== Segment start ==
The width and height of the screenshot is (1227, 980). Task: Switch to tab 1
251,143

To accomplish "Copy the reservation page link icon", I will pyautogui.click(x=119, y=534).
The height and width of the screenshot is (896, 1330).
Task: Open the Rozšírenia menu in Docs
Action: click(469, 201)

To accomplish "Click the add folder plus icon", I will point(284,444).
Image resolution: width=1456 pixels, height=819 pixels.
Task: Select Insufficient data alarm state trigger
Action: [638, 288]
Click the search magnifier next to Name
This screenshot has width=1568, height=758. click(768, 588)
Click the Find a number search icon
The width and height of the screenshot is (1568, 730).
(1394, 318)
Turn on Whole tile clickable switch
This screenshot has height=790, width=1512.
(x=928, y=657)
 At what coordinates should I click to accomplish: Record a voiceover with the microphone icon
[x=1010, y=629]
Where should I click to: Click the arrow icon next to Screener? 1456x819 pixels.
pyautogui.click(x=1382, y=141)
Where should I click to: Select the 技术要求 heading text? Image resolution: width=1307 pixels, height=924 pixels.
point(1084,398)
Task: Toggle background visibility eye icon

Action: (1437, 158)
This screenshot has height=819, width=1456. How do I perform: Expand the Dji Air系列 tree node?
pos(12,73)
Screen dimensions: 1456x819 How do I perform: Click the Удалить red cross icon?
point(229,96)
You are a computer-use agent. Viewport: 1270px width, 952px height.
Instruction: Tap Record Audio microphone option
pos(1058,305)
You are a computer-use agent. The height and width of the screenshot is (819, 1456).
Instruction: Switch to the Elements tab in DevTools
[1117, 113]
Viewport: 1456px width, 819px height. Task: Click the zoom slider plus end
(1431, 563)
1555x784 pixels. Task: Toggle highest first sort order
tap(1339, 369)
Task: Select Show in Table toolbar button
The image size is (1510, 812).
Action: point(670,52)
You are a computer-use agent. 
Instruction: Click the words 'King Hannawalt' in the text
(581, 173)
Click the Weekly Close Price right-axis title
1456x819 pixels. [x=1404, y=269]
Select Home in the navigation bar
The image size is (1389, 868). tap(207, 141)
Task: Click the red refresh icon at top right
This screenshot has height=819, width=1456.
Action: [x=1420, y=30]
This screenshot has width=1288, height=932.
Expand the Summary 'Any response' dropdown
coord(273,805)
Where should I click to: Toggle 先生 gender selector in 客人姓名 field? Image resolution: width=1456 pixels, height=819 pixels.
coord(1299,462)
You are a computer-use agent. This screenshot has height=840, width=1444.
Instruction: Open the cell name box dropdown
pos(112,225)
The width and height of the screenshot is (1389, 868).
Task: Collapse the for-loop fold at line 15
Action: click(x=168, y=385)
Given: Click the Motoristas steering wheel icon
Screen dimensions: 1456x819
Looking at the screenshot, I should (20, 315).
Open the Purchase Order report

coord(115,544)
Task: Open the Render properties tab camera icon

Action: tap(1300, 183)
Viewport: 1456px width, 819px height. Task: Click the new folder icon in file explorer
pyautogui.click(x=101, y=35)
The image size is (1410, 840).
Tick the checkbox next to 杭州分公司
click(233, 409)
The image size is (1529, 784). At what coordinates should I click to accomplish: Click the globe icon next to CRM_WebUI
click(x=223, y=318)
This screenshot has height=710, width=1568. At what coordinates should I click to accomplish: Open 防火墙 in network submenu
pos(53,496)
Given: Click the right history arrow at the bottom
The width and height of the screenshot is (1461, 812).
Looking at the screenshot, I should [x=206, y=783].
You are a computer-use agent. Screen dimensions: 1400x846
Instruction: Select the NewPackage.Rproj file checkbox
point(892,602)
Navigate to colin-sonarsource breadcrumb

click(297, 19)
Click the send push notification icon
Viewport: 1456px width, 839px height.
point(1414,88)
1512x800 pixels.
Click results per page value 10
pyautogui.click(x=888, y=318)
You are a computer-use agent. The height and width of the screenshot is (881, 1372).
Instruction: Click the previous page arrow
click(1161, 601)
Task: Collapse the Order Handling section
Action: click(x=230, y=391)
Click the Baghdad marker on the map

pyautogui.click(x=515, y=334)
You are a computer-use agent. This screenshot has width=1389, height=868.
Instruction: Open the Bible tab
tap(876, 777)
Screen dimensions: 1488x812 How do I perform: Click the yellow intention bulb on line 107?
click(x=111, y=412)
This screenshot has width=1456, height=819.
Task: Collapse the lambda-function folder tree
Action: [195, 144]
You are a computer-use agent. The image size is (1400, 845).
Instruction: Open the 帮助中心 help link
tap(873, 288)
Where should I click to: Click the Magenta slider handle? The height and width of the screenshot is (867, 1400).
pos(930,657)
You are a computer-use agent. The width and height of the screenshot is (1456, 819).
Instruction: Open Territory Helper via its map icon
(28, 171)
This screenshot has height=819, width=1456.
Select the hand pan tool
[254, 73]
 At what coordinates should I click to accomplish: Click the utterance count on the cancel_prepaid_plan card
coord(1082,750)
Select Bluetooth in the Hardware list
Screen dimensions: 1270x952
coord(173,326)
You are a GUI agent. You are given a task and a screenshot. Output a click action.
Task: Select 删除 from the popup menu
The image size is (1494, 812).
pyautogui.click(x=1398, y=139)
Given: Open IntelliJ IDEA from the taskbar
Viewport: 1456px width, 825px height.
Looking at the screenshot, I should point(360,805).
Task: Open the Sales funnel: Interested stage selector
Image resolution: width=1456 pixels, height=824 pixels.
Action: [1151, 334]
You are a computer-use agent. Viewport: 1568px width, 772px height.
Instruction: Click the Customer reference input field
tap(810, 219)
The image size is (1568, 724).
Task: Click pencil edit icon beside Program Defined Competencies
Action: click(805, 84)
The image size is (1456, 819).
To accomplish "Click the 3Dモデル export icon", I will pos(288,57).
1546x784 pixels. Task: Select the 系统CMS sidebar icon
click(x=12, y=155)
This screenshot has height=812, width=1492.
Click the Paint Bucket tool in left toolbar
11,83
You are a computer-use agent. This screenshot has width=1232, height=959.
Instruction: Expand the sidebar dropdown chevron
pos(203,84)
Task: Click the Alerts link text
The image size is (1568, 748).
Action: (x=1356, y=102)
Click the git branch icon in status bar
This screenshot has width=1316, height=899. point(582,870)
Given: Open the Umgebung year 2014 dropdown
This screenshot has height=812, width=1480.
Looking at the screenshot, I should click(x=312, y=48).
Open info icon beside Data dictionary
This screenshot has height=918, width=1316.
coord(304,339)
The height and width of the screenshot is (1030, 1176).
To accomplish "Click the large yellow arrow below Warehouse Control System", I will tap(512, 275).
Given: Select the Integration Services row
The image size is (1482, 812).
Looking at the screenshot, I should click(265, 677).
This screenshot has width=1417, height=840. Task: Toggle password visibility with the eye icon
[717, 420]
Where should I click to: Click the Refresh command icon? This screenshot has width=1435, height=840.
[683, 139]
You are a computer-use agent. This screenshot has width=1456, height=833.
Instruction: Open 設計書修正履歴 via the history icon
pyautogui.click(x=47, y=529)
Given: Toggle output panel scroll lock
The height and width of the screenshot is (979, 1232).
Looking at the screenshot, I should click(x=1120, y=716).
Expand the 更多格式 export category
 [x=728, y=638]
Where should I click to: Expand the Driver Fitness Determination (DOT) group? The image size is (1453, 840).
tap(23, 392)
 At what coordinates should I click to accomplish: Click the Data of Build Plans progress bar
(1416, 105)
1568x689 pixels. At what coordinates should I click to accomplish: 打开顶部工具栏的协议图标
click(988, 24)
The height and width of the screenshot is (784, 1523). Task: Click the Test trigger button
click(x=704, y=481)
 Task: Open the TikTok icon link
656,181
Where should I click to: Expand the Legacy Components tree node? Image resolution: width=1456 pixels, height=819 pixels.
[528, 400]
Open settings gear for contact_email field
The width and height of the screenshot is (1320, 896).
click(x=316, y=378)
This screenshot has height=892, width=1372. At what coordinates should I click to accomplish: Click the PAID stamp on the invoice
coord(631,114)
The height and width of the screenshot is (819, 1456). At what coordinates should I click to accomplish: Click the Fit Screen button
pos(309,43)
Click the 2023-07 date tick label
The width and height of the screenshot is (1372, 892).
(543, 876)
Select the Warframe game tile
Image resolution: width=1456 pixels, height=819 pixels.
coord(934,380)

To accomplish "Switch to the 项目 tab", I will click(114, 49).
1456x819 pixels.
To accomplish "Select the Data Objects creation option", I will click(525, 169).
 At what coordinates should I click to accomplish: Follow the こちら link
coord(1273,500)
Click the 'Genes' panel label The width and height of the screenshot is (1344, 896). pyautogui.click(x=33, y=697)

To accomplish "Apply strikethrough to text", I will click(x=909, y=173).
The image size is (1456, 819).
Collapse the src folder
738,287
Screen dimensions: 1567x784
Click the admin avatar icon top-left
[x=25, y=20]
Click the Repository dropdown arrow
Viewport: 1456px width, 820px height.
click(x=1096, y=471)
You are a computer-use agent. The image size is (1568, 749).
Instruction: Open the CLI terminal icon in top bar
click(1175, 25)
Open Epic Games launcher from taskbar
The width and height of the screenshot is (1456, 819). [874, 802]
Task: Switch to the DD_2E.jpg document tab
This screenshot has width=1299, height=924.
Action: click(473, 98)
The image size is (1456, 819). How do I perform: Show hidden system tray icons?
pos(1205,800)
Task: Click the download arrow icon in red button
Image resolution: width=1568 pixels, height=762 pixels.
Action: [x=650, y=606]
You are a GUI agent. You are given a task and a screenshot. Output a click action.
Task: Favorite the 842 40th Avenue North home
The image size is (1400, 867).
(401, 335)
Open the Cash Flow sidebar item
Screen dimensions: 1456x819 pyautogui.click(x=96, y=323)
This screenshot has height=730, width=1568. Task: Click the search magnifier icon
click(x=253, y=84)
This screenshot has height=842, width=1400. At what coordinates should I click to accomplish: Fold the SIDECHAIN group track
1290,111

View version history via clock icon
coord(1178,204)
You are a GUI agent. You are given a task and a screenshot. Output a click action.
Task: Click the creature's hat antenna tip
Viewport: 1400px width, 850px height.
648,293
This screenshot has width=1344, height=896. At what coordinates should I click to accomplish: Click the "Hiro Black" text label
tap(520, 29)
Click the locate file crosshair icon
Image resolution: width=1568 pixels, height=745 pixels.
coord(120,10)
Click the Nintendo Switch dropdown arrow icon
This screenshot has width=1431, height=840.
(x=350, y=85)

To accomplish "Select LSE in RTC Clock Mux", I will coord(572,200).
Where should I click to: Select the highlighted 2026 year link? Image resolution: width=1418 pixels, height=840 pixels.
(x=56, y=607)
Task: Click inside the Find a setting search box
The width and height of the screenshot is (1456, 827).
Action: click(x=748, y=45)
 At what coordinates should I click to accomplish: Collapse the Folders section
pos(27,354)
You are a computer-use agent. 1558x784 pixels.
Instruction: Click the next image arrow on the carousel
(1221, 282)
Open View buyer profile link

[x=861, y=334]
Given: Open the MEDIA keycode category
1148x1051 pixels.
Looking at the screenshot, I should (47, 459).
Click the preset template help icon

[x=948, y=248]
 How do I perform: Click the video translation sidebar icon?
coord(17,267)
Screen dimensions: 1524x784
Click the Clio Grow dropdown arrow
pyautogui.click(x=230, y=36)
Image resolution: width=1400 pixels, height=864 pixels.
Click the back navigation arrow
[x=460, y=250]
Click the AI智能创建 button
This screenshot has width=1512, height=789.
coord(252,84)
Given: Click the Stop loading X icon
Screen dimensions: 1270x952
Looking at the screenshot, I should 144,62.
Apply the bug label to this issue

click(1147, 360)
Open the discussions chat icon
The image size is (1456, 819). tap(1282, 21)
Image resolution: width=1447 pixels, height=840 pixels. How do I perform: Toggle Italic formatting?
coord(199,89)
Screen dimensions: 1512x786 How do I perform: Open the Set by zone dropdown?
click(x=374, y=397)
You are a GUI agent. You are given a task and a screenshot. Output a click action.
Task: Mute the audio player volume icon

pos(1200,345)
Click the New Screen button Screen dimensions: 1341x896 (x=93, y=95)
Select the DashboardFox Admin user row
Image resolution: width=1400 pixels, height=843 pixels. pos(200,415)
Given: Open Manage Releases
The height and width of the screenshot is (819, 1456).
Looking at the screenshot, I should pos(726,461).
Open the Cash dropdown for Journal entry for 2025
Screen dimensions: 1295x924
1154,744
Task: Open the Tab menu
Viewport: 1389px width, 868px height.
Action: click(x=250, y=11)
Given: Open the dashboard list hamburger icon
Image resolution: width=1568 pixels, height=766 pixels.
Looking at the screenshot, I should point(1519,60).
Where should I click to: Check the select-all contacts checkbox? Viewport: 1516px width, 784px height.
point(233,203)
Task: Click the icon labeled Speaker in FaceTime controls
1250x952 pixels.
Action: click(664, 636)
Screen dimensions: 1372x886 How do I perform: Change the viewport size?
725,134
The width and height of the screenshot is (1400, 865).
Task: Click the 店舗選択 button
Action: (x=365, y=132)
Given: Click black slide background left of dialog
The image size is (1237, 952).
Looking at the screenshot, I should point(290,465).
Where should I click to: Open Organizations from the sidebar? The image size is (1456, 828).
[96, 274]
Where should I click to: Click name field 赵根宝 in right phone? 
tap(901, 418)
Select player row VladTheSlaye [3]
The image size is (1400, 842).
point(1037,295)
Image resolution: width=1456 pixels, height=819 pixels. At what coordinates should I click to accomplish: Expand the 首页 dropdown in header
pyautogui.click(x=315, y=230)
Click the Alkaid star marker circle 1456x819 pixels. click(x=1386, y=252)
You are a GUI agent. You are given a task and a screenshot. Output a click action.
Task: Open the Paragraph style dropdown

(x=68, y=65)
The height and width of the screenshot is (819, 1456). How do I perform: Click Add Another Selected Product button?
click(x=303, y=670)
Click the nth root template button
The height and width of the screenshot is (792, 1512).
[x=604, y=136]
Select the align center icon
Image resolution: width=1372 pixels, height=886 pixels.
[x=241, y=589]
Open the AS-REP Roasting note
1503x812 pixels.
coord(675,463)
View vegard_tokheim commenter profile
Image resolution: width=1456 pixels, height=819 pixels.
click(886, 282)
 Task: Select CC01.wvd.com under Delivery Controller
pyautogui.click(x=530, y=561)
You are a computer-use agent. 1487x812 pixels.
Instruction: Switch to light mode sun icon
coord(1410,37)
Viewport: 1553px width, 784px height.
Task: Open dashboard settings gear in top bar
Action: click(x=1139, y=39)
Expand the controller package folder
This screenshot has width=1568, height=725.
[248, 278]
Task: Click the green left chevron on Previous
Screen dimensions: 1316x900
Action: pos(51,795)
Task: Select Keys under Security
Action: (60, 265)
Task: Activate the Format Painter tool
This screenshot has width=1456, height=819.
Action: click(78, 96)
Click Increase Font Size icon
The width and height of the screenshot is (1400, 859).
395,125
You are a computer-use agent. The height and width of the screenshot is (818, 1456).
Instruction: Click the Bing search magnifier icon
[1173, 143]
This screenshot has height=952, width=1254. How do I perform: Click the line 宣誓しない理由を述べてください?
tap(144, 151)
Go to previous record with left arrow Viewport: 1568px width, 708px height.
== Segment end ==
What you will do:
Using the listing, collect all lines in which the string "panel" is found.

Answer to the exercise:
Given: Toggle output panel scroll lock
Click the 'Genes' panel label The width and height of the screenshot is (1344, 896). pyautogui.click(x=33, y=697)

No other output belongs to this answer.